- Document segment

--- Begin ---

Ashburn, a city in Virginia’s Loudoun County about 34 miles from Washington D.C., is widely known as the Data Center Capital of the World. Loudoun County has similar renown and is called “The Center of the Internet” and “Data Center Alley.” Online data isn’t stored in a “cloud,” of course. A physical location is required for the networked computer servers in a data center. The Internet became available to the public in 1991, and by the late 1990s, Ashburn and its surrounding region of Northern Virginia was identified as an ideal location for data centers and storage of massive amounts of data. That particular spot on the map is where an estimated 70 percent of the planet’s Internet traffic flows each and every day.
Grasping the Scope of Ashburn’s Data Center Market
The data center market in and around Ashburn, in Northern Virginia, became, not long ago, the first in the world to surpass 1 gigawatt of overall data center capacity. London is a distant second, with only about half the capacity, at 559 megawatts (MWs) of inventory.
Data Center Alley shows no signs of slowing down, with 557 MW of data center storage either under construction or in the planning stages. No other markets across the seven continents approach the rate at which the Ashburn area is increasing in new data storage projects. This begs the questions: Why is Ashburn the site of such data storage dominance?
Several purely practical factors considered together pinpointed Ashburn as the ideal place for Internet and fiber network expansion.
Cost of Land in Ashburn
First, the land was available at reasonable prices. It was practically all rural back then. But now? Due to the favorability of the region for data center development, acres are currently being sold like hotcakes for $1 million or more.
Cost of Electricity
In Ashburn, the cost of electricity is 20% lower than the natural average. This is significant because keeping servers cool is the greatest expense related to data centers, and the cost is tremendous. Almost 40% of the electricity required to keep the lights on in the United Kingdom is the amount used to provide electricity to data centers across the world. Another way to put it is that 3% of the total electricity used in the world recently went for data centers. The amount of electricity required just to power the growing number of centers increases exponentially each year.
By the late 1990s, this section of North Virginia was viewed as the perfect place for the expansion of the internet and fiber networks. The land was reasonably priced, the electricity cost was low, and it was near a skilled and educated population. The region is simply ripe for business. Loudon County is the number one county in America for personal income, with an average household income reaching beyond six figures to $125,900, according to Census Bureau information. With an unemployment rate of 3.3 percent, and a sales tax exemption for data center customers that goes through 2035, it’s easy to see why the area is attracting the bigwigs of colocation.
NOVA is perfect for cloud computing because its local economy is already stable from previous development projects, making major utility price hikes unlikely in the near future. Large sources of cheap power are available, and local construction companies have been tackling data center projects for nearly thirty years, making them as close to experts in the field as you’re going to find. Northern Virginia boasts a technically skilled workforce. The huge presence of government technology contracting companies has also contributed to this pool of talented workers. Data center operators are continuing their buildouts at a rapid pace. Increasing investments in building new and upgrading existing data centers that support the provision of cloud services is among the main drivers of growth.

--- End ---

- Raw data
--- Begin ---

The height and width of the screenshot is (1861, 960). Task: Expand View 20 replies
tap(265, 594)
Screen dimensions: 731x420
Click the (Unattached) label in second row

--- End ---

- Task details
According to the article on Ashburn's data centers, through what year does the sales tax exemption for data center customers run? Please answer briefly. The data has no role in this exercise.

- Task result
2035